§ Excerpt provided:
Jim: Hi Debora, it’s a pleasure to discuss CATT with you and to be part of Bill & Dave’s…one of my very favorite literary sites. And thanks for the kind words, I’m really happy you enjoyed the book.
Debora: I did very much, there is a sensitivity in your portrayal—in the soft descriptions, in the story-by-story treatment of all the characters, in the isolating condition of small-town life. I find it to be a bit poetic, certainly soulful. Tell me though, what do you think about the end result? How would you describe what you have captured and how you got there?
Jim: I like the way it worked out. I think connecting the stories made for a much more unified book. Originally the chapters were independent stories, and at the suggestion of my editor at Islandport (Genevieve Morgan) I rewrote them with recurring characters and situations, and put them all into the same town. Oh, and made a river run through it (grin). I’m not sure the isolation of individuals is a small town attribute, though; maybe because there are fewer people involved it seems that way in a novel. Maybe you can single out characters more easily. But I think people everywhere are always struggling for connections, don’t you?

§ Supplied material:

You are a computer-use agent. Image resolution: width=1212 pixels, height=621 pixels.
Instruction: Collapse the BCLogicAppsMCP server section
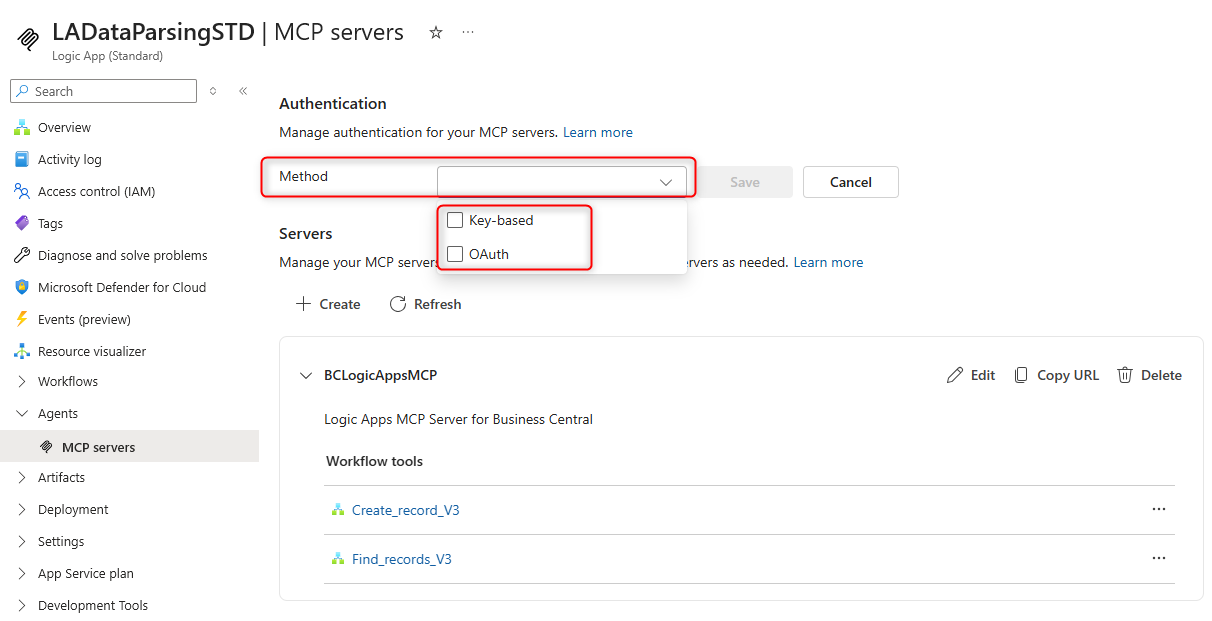tap(305, 376)
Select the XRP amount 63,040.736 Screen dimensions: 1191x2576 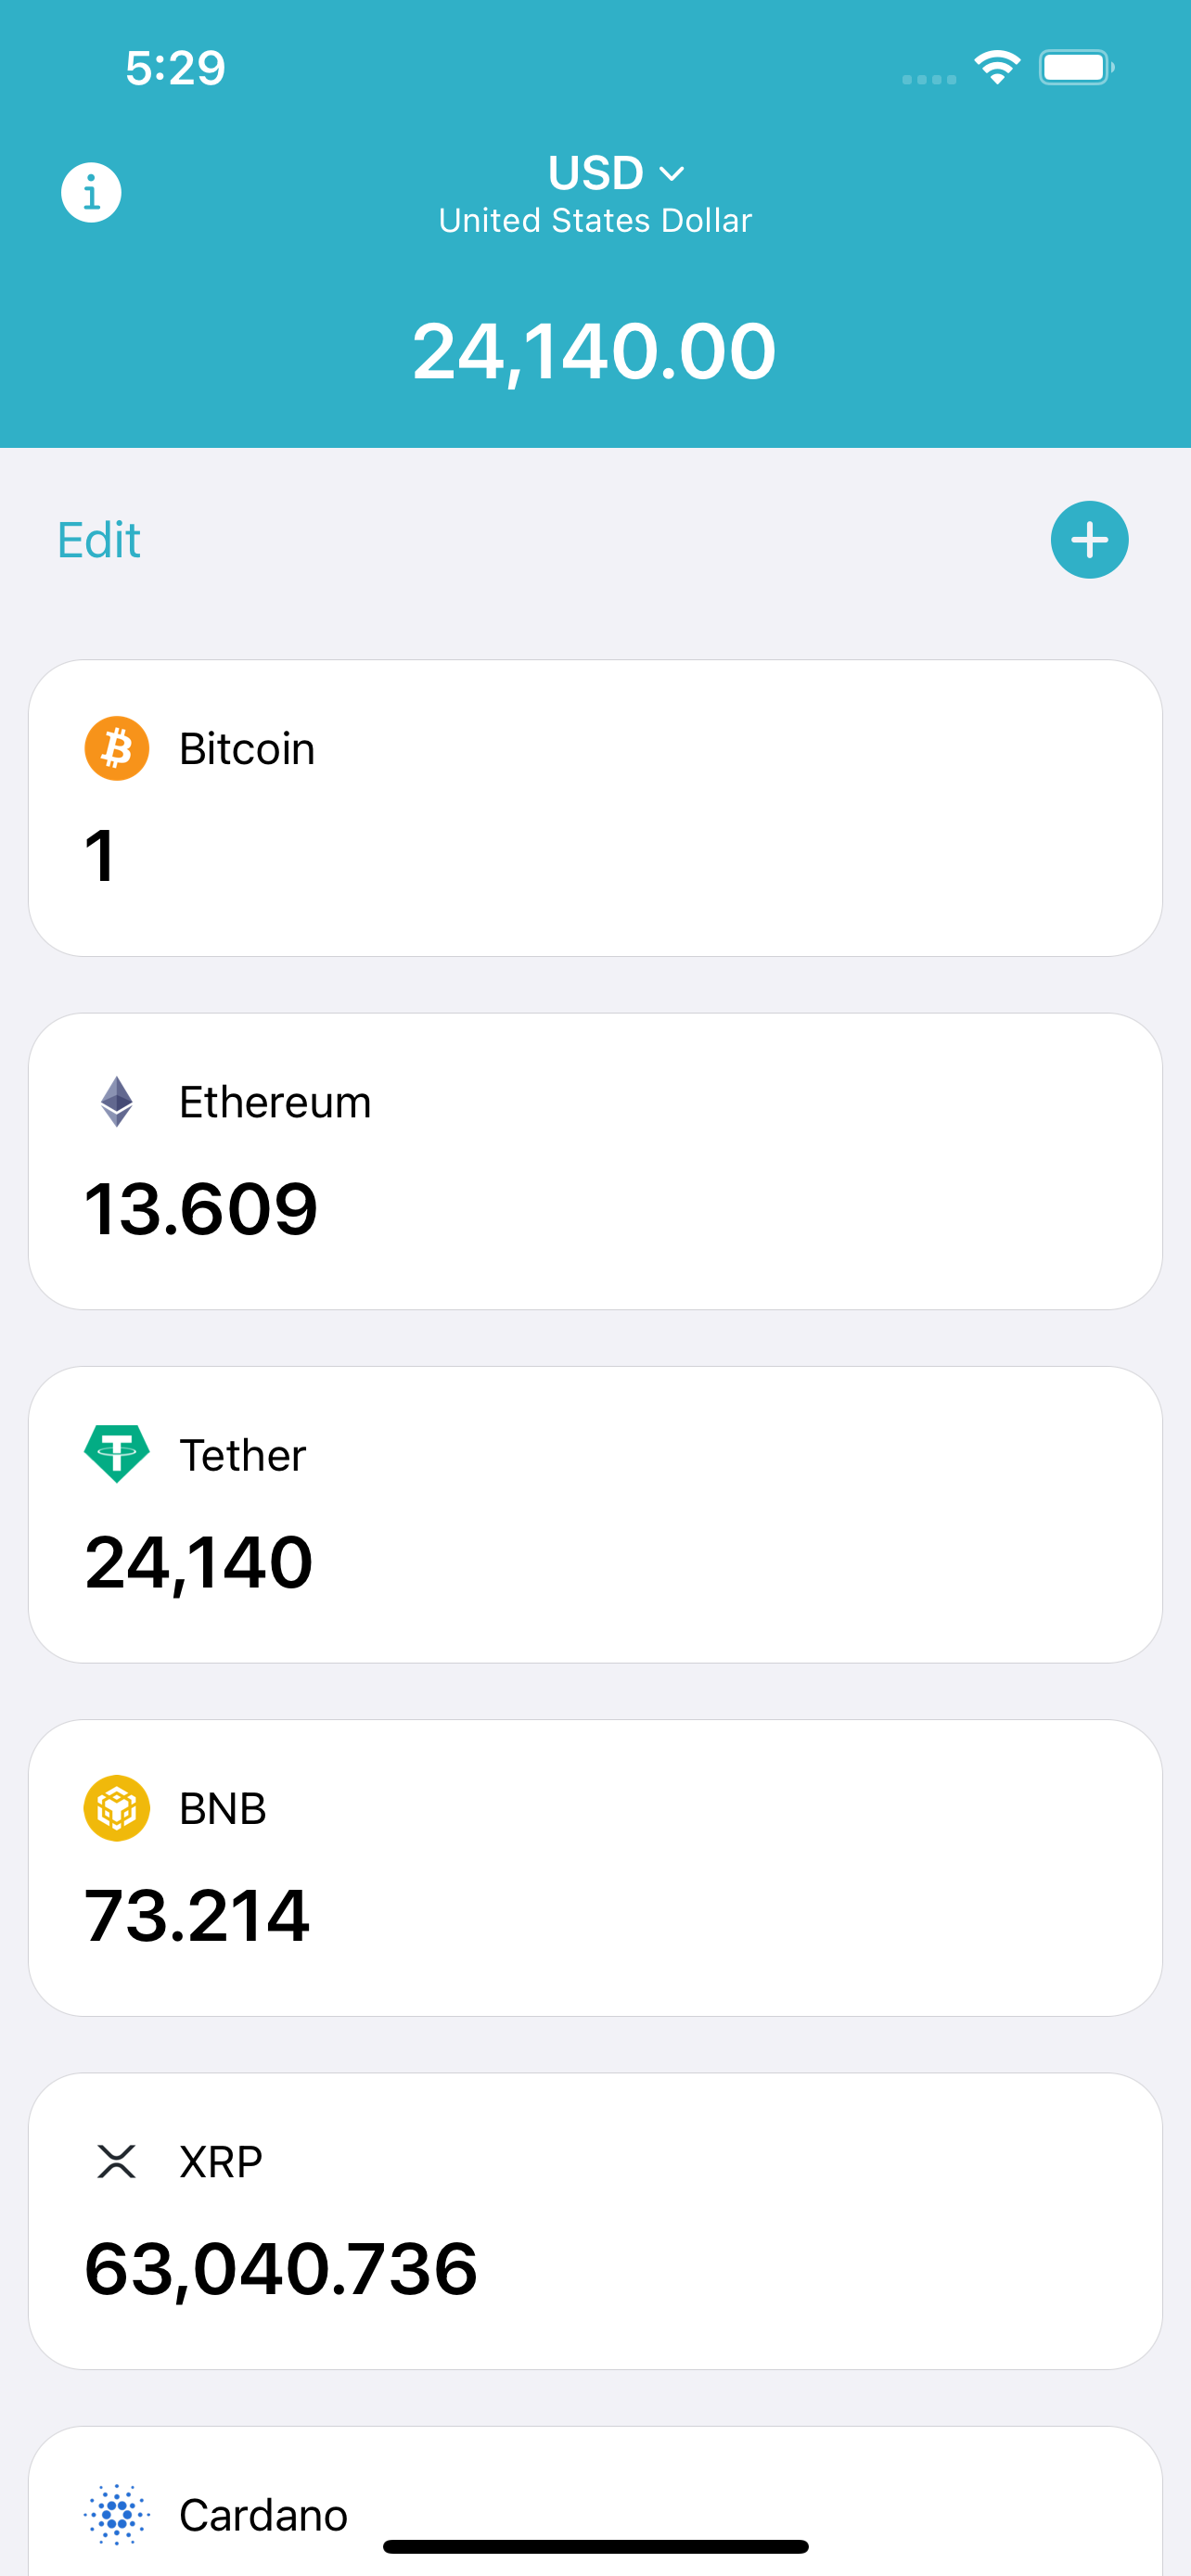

§ Exercise directions:
Answer from the interview excerpt:
1. Which literary site does Jim call one of his very favorites?
2. Which two words does Debora use for the book right after mentioning its sensitivity?
3. Who suggested that Jim rewrite the chapters with recurring characters, and where does that person work?

§ Answer for this exercise:
1. Bill & Dave's.
2. Poetic and soulful.
3. Genevieve Morgan, his editor at Islandport.